▶ Written instruction
Starting at the line that contains "This screenshot has height=225, width=243." and ending with the last of the entries, write the lines out again, swapping "screenshot" for "screen image" and changing nothing else. Leave the pictures out of your answer.

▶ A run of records

--------------------------------------------------

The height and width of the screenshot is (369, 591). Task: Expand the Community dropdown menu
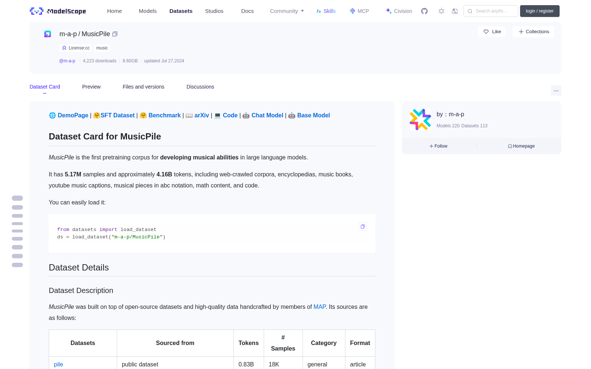(287, 11)
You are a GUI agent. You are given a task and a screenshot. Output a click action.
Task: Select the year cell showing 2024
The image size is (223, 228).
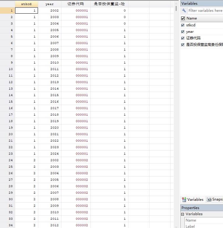click(50, 154)
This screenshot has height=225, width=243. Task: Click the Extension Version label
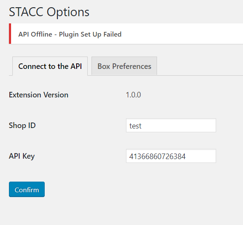pyautogui.click(x=39, y=95)
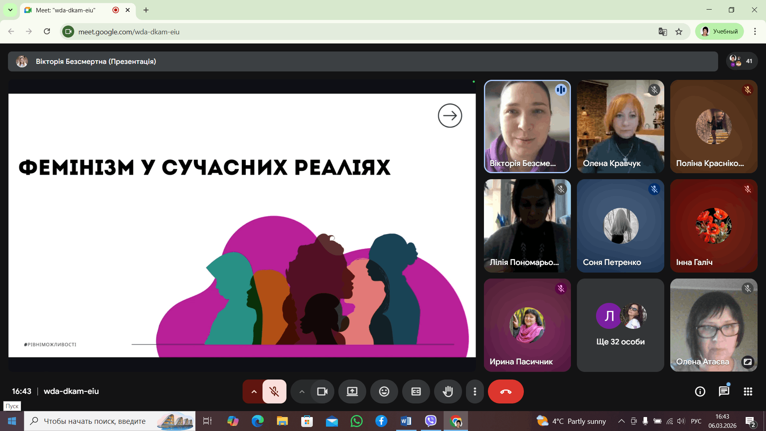Open the activities grid icon
Screen dimensions: 766x431
pos(748,391)
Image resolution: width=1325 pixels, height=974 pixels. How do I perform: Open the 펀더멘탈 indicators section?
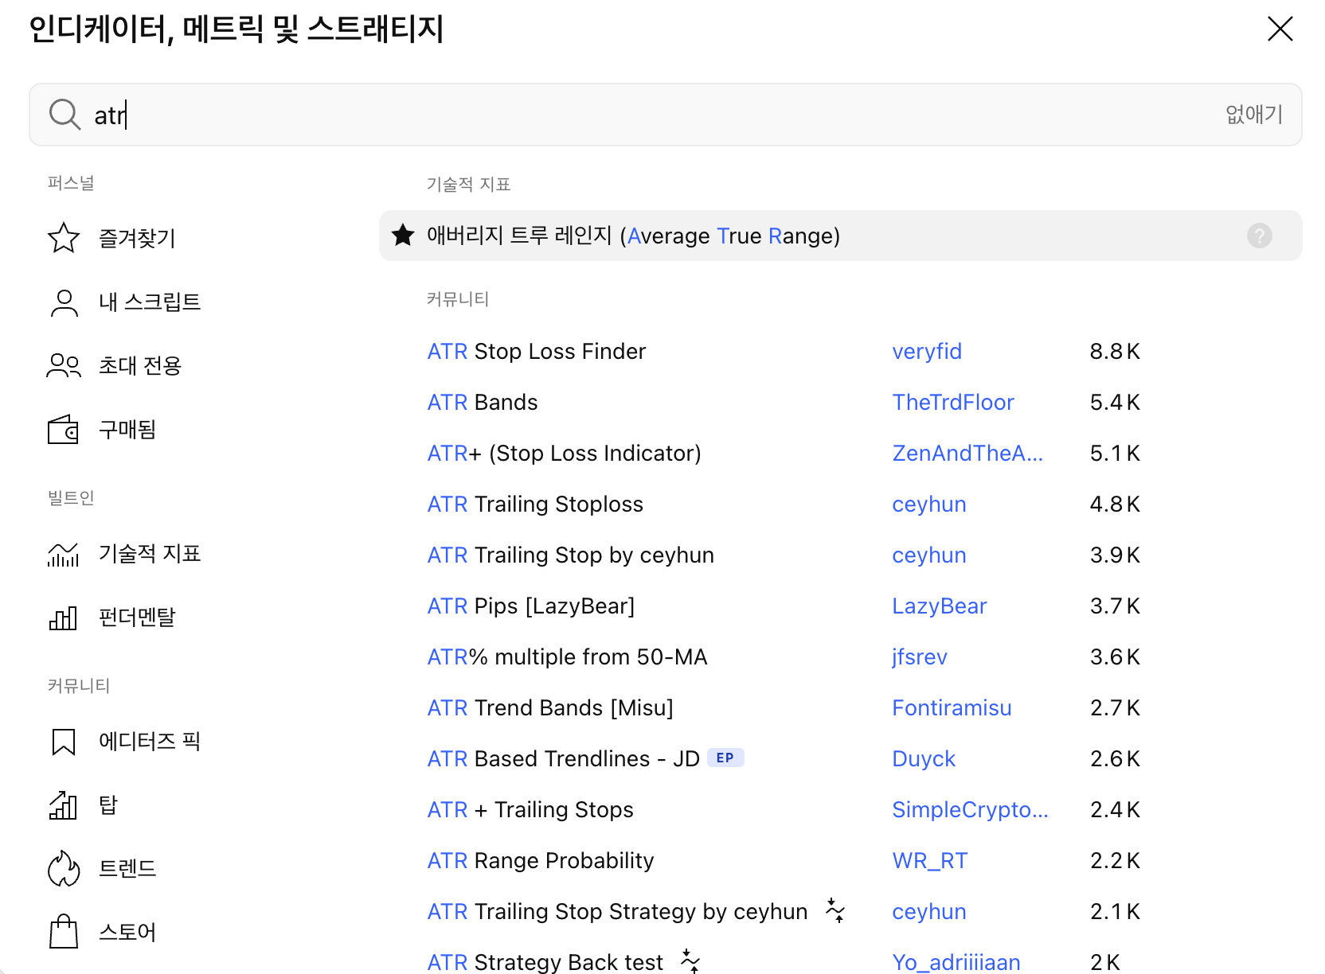coord(137,617)
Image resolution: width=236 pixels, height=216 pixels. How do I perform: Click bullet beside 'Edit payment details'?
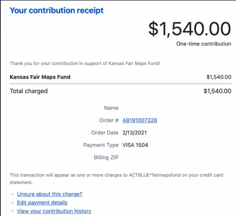click(x=13, y=203)
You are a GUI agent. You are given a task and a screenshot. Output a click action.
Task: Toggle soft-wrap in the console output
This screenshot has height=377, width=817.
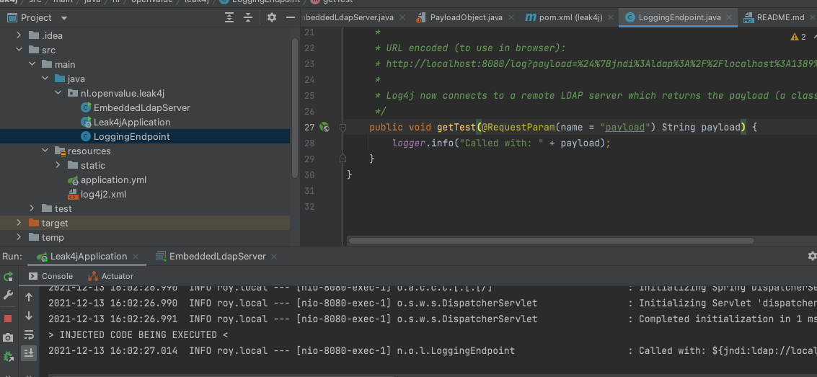click(29, 334)
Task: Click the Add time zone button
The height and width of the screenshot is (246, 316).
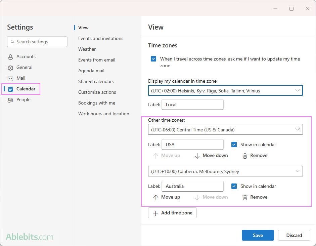Action: point(172,213)
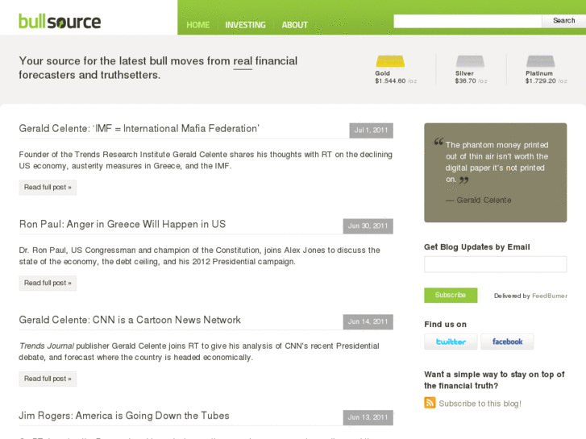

--------------------------------------------------

▶ Solution for this problem
This screen image has height=225, width=243. Task: Click the Extension Version label
pyautogui.click(x=39, y=95)
Open the activities grid icon
Screen dimensions: 766x431
pos(748,391)
Image resolution: width=1325 pixels, height=974 pixels. How do I perform: Open the 펀더멘탈 indicators section?
coord(137,617)
Image resolution: width=236 pixels, height=216 pixels. How do I perform: Click bullet beside 'Edit payment details'?
click(x=13, y=203)
You are a GUI agent. You are given a task and a screen image. Output a click action.
Task: Toggle soft-wrap in the console output
This screen image has height=377, width=817.
click(29, 334)
Task: Click the Add time zone button
The height and width of the screen image is (246, 316).
Action: point(172,213)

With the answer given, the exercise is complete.